Out of seven categories taken from the council’s charge, members ranked these three the highest:
- data-driven improvement and outcomes,
- teacher and administrator preparation and effectiveness,
- transitions and continuity
Other categories included:
- standards and assessment
- instruction and environment
- family engagement
- governance and funding
“Our data collection is a little bit fragmented,” said Nancy Brown, board member of the North Carolina Partnership for Children and an expert in early childhood education. “(There is) a lot of data collection going on, a lot of it not being used, but no consistency and collaboration or even knowledge of all those different data collection systems and how the collective data could be used.”
Brown said finding and tracking where children live and if they are in a formal early childhood care setting is a good place to start. Tracy Zimmerman, executive director of the North Carolina Early Childhood Foundation, said measuring the right things and then making sure that data is used in practice matters.

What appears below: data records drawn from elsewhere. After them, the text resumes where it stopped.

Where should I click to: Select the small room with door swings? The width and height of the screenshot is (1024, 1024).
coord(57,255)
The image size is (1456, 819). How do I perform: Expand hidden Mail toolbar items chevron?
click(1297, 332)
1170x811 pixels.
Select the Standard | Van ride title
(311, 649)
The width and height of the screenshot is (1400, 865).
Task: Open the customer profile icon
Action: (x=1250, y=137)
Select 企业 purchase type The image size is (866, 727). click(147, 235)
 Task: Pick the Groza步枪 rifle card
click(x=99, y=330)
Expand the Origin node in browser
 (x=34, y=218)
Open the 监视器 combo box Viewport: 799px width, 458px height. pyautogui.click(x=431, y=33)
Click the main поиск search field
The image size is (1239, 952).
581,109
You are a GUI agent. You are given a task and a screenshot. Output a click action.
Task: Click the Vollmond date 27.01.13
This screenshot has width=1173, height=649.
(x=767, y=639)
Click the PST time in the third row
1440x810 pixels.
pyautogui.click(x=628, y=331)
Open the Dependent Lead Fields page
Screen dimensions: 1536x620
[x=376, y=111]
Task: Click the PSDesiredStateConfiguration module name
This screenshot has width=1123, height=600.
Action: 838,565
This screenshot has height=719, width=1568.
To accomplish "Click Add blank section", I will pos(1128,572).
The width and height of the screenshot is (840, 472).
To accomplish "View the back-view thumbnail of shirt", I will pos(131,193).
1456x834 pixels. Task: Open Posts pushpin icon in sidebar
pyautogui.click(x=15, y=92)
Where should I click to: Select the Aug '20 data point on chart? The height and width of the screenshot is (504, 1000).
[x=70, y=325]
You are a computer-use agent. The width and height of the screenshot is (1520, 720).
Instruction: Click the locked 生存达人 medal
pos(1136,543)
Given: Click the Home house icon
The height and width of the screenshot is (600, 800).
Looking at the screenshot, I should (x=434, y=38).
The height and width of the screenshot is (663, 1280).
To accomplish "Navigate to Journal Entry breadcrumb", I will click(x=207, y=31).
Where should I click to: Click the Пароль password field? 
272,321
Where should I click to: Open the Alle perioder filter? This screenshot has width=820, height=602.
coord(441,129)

The foundation has led a cross-sector effort called the North Carolina Pathways to Grade-Level Reading Initiative to find what indicators and actions are important in preparing all kids to read on grade-level by third grade. Birth weight, for example, makes a difference for a child’s likelihood to reach third grade reading proficiency. Zimmerman said that kind of high-level data can then be broken down to show where resources should go.[sponsor]
“If you really want to tell that story, then you look and you actually disaggregate the data, and you say, ‘Wow, African-American babies are so disproportionately affected by that,’” Zimmerman said. “‘Well, our strategies might need to really hone in on that population.’”
Differing standards, licenses
Several members expressed concern that teachers and administrators in early childhood care and education are held to standards lower than those in the state’s K-12 system.
“We spend a lot of time talking about how ill-prepared our early childhood educators are compared to the K-12 (educators) — the level of support and education that they get …” said Elisha Freeman, the executive director of the Children & Family Resource Center.
Brown said all caregivers, including those at home, play vital roles in children’s health and development.
“Parents and adults who work with children are very significant in the lives of children,” she said. “Truth be known, in a way, public education is suffering from an attitude that’s over half a century old, when they said to parents: ‘You let us teach. You go home and just care.’”
In a breakout group, half of the council decided that, in an ideal world, teachers and administrators interacting with children before fourth grade would function in an “early learning system.”
Licenses, members said, should be attached to individuals instead of programs throughout the birth to third grade timeframe. Currently, the state gives licenses to early childhood programs and K-12 individual teachers.
“It would be based on you,” Zimmerman said. “As part of this, the setting wouldn’t determine your level of knowledge, so whether you were in a childcare program or a school or what have you.”
The other half of the council came up with ideas for a seamless transition from the perspective of children and their families. One of those ideas was a toolkit specific to the community where the child lives that gives information to parents on what early childhood education options are locally available and how to determine if an option is high-quality.
Members also brought up the idea of “parent navigators:” individuals who can help parents or caregivers in the process of raising their child with helpful resources and information.
“So if I don’t have transportation to XYZ resource, How do I get that?” Freeman said as an example of a situation where the parent navigator could be helpful.
Freeman also said early childhood teachers need to communicate their teaching methods with elementary school teachers.
“We’re experts here and we need to push that up because our K-3 teachers need to know that as well,” she said. “And so it’s two different styles of teaching a child and so … how (do) we unite the best of both systems for that sort of seamless transition?”